New York City police are claiming victory after smashing a multi-million-dollar financial fraud ring which is alleged to have recruited participants via enticing social media ads.

The authorities have indicted 39 people for their part in a sophisticated operation which resulted in a whopping $2.5m in fraud.

Alleged members of the ring working at two PLS Financial Services check-cashing locations on Staten Island stole legitimate customer account details, which were then passed along to others to forge checks, the authorities claimed.

The counterfeit checks were deposited in the accounts of other participants – recruited via social media – before the money was “withdrawn” via ATMs, money orders, point of sale transactions and cash-back purchases before the alarm could be raised.

These account holders were allegedly offered money in exchange for their names, dates of birth, addresses, Social Security numbers, online banking information, security details and the bank account PINs and recruited via Twitter, Snapchat and other channels.

“These defendants are accused of luring young people on Facebook, Twitter, Instagram, and Snapchat to join a ‘debit card cracking’ scheme which netted more than a million dollars in cash,” said New York County district attorney, Cyrus Vance.
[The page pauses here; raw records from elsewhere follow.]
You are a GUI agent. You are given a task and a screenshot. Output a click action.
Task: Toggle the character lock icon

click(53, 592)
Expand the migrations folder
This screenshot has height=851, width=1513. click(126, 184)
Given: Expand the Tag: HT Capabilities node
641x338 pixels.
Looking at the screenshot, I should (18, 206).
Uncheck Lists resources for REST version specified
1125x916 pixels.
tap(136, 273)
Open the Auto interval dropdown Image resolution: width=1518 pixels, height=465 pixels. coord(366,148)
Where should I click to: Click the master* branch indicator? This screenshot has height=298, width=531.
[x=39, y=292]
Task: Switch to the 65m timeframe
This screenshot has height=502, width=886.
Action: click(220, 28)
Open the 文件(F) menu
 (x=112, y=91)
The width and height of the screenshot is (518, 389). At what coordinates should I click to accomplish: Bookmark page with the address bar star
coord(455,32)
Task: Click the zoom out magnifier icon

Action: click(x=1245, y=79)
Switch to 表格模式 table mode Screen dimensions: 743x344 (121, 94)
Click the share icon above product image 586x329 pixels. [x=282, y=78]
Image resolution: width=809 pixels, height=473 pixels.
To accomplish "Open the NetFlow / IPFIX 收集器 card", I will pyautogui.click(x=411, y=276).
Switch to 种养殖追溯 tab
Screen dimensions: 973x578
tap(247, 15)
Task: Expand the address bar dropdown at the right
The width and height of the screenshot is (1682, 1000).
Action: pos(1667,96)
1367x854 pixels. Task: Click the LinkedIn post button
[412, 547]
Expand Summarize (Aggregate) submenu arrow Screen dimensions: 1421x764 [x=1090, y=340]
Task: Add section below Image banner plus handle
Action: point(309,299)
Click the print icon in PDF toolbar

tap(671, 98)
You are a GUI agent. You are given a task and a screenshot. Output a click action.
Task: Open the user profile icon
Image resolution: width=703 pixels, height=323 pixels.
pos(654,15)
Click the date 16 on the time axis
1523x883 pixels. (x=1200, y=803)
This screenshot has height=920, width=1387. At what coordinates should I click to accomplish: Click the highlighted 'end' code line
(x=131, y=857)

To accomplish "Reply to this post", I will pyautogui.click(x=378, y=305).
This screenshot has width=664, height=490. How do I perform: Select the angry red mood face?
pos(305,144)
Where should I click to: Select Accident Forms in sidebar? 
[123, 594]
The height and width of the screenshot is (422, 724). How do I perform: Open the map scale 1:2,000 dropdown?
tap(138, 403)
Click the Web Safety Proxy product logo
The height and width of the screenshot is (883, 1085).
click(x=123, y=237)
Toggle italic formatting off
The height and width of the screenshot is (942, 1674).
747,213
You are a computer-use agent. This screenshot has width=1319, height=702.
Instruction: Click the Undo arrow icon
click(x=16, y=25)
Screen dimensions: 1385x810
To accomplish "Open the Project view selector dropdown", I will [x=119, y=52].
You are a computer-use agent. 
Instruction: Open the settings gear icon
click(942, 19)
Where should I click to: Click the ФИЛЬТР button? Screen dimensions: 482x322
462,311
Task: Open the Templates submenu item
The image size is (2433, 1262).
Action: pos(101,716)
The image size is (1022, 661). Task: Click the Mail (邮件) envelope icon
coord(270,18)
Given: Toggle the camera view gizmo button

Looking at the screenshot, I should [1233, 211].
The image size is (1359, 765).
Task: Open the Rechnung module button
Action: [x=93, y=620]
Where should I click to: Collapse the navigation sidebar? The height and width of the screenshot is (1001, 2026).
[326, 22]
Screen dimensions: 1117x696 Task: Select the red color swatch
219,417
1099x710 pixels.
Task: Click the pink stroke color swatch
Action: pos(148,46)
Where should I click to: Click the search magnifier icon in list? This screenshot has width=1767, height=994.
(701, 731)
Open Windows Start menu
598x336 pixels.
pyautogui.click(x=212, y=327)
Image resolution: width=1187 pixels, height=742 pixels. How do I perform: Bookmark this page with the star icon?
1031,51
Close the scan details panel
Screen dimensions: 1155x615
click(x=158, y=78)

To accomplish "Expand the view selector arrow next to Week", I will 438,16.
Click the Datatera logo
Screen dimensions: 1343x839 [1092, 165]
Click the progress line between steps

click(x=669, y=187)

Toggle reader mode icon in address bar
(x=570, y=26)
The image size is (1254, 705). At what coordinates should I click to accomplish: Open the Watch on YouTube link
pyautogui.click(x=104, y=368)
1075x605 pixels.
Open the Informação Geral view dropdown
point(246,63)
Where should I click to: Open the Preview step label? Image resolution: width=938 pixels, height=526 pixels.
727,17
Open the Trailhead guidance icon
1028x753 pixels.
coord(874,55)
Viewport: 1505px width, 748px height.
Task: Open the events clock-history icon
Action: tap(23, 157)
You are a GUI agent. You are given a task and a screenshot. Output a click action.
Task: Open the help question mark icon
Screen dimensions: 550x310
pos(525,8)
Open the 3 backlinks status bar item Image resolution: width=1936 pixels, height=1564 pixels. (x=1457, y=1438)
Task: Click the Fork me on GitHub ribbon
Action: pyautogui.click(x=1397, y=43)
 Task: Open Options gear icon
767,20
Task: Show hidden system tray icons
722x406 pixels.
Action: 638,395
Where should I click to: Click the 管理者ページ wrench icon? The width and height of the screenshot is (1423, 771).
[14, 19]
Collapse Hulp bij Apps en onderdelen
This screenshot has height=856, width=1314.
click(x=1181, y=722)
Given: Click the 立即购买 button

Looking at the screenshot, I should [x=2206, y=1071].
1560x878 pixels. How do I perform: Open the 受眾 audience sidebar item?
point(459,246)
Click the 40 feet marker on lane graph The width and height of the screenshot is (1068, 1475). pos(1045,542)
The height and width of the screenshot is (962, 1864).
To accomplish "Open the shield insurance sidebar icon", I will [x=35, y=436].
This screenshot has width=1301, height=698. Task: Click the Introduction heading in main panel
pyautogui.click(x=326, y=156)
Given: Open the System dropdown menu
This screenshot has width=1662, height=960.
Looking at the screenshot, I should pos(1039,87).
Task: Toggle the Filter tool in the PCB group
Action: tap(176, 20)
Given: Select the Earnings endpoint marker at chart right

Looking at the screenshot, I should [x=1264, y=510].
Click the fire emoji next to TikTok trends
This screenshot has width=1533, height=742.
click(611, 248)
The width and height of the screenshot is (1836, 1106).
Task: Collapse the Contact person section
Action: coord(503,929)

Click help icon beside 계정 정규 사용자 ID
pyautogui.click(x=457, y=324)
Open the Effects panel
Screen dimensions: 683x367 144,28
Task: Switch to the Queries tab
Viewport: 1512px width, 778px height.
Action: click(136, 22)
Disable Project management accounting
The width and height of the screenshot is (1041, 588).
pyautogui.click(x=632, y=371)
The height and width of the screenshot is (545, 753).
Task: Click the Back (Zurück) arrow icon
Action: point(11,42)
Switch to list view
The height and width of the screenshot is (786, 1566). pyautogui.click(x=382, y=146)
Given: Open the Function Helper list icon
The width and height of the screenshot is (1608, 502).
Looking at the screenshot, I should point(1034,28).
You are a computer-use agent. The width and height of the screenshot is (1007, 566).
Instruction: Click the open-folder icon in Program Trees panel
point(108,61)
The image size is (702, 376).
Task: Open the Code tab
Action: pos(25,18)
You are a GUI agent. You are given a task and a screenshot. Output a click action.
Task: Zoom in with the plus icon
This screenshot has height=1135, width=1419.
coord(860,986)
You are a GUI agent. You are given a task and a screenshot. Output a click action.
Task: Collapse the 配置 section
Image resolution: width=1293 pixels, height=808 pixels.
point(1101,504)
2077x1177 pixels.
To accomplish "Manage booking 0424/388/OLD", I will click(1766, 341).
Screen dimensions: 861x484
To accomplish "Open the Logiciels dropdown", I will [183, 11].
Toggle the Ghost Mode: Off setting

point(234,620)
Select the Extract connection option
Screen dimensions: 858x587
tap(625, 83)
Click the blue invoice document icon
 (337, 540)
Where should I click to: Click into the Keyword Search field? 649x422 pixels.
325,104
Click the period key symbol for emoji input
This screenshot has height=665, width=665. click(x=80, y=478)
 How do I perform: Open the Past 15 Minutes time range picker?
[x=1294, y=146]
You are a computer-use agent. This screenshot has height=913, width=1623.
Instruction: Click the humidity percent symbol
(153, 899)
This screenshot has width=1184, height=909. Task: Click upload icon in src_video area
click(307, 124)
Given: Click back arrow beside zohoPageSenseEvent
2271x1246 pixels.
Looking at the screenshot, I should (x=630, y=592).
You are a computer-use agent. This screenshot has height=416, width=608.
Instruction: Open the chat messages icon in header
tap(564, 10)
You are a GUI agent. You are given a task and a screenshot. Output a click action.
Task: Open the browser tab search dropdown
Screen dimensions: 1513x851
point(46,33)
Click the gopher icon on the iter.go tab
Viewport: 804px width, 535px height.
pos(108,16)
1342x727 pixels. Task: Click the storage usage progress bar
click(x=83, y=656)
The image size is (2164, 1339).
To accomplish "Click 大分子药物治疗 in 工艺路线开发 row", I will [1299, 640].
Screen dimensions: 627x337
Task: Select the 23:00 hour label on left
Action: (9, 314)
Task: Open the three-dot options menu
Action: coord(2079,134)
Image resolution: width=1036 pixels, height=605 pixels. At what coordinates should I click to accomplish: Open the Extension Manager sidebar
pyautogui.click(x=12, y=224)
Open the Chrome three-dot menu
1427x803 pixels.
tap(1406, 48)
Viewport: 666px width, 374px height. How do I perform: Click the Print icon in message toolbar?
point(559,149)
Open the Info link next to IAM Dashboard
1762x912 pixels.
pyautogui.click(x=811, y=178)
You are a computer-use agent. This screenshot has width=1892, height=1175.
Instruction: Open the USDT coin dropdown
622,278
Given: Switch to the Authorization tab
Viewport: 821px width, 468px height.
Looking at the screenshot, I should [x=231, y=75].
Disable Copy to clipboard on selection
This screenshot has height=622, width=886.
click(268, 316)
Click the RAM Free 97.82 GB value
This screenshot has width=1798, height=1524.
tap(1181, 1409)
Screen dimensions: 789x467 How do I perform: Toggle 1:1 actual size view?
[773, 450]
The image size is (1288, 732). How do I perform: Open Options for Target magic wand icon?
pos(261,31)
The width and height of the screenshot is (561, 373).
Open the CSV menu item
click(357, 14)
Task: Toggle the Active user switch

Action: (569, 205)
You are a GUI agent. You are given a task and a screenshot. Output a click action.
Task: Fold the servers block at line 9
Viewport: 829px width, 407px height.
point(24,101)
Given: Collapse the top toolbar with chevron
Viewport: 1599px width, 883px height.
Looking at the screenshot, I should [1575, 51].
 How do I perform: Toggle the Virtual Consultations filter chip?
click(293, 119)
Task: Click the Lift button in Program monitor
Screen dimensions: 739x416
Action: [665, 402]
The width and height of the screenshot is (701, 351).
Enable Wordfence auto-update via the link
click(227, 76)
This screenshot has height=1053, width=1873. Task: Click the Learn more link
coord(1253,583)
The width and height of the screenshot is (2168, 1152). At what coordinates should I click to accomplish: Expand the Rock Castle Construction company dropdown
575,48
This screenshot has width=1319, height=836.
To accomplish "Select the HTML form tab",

“Kids on social media who see posts like these—staged in hot tubs, sports cars, or among piles of cash—should know that debit card cracking is illegal, and is on law enforcement’s radar. You will not get to keep the money, and you could end up in jail.”

The group is said to have been highly organized, with several ringleaders overseeing the work of the PLS Financial Services employees, the ‘recruiters’ who lured bank account holders online, and the 'runners' who deposited the checks and withdrew funds.

In total, $2.5m in counterfeit checks was cashed and around $1m withdrawn from accounts.

NYPD detectives worked alongside Homeland Security Investigations, the US Postal Inspection Service, and prosecutors at the Manhattan District Attorney’s Office, to make the arrests and file the indictments, announced yesterday.